**Records for processing:**
╔══
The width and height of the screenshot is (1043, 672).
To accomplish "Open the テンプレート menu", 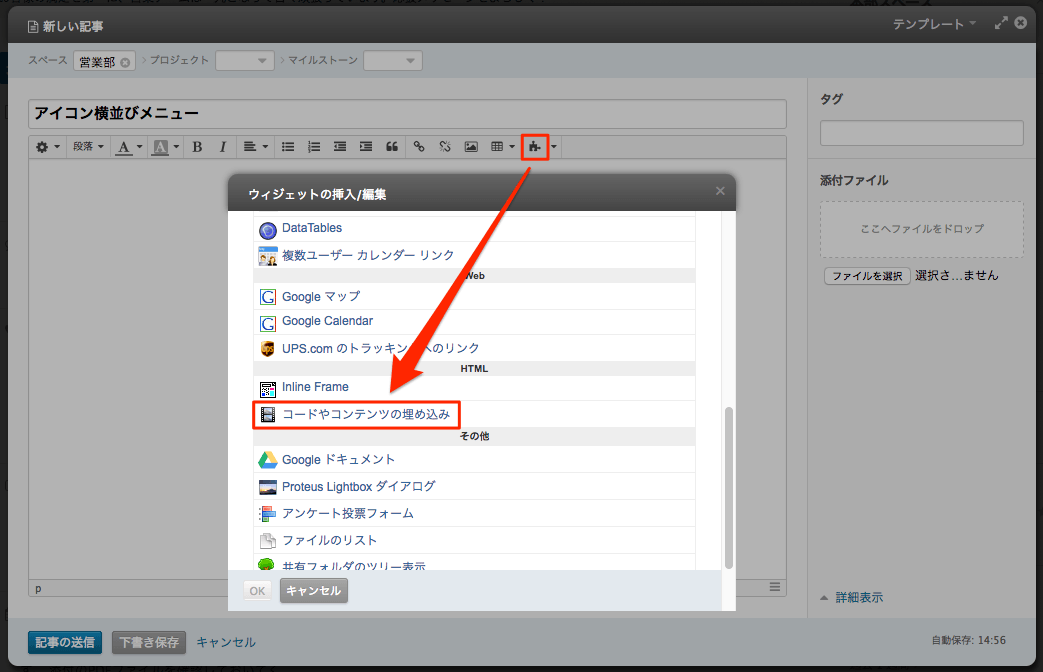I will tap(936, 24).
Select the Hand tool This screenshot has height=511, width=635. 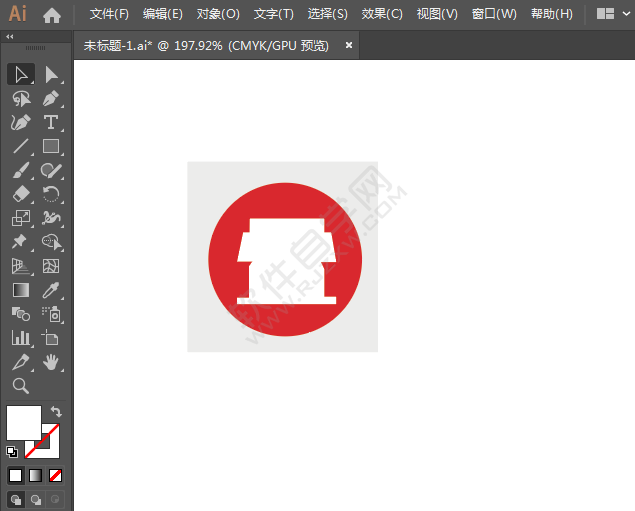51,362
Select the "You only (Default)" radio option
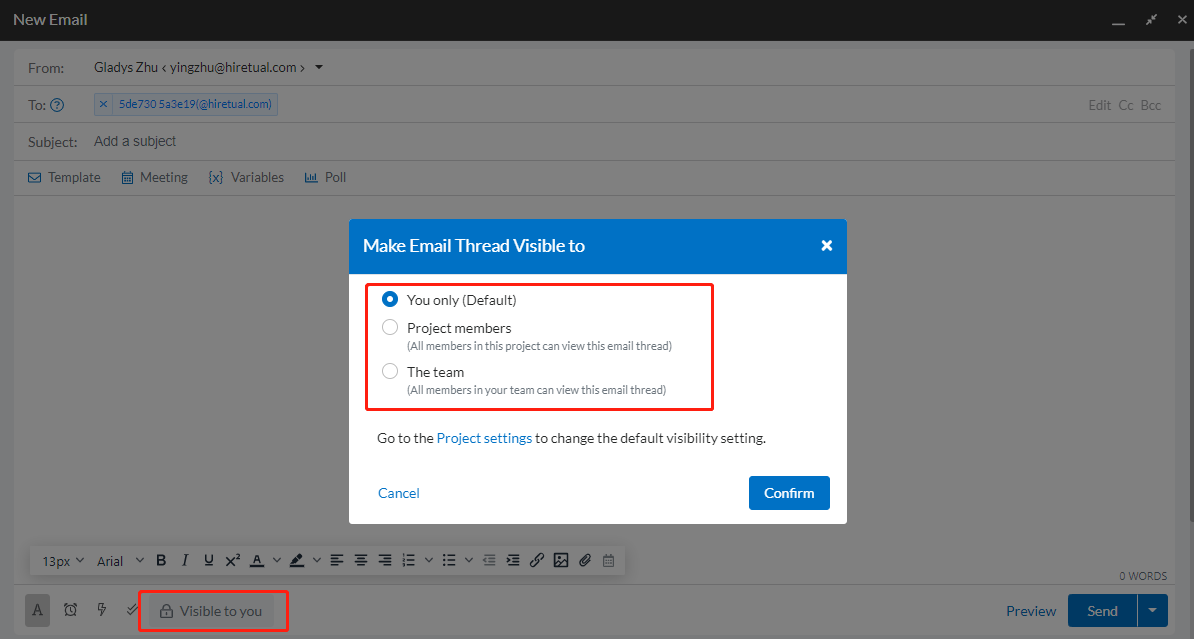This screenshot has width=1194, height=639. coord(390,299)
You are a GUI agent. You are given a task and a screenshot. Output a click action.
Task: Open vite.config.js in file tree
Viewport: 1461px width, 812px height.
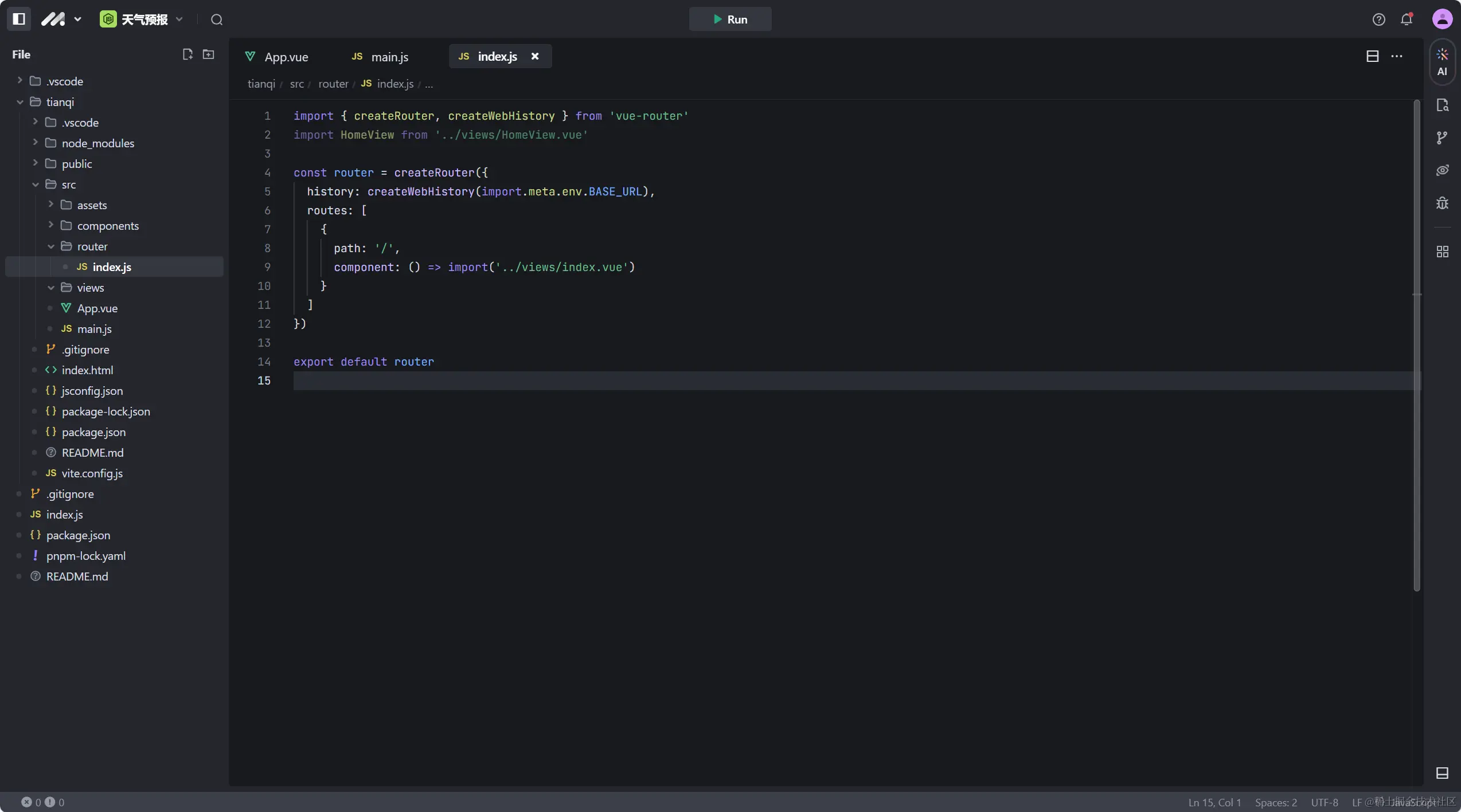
╚══
**What is asked:** Switch "click action" to "tap action" in the lines from the one containing "You are a GUI" through the end of the records, inclusive, and give only those lines back with everything else unchanged. Don't include the pictures.

**Worked answer:**
You are a GUI agent. You are given a task and a screenshot. Output a tap action.
Task: Open vite.config.js in file tree
Viewport: 1461px width, 812px height.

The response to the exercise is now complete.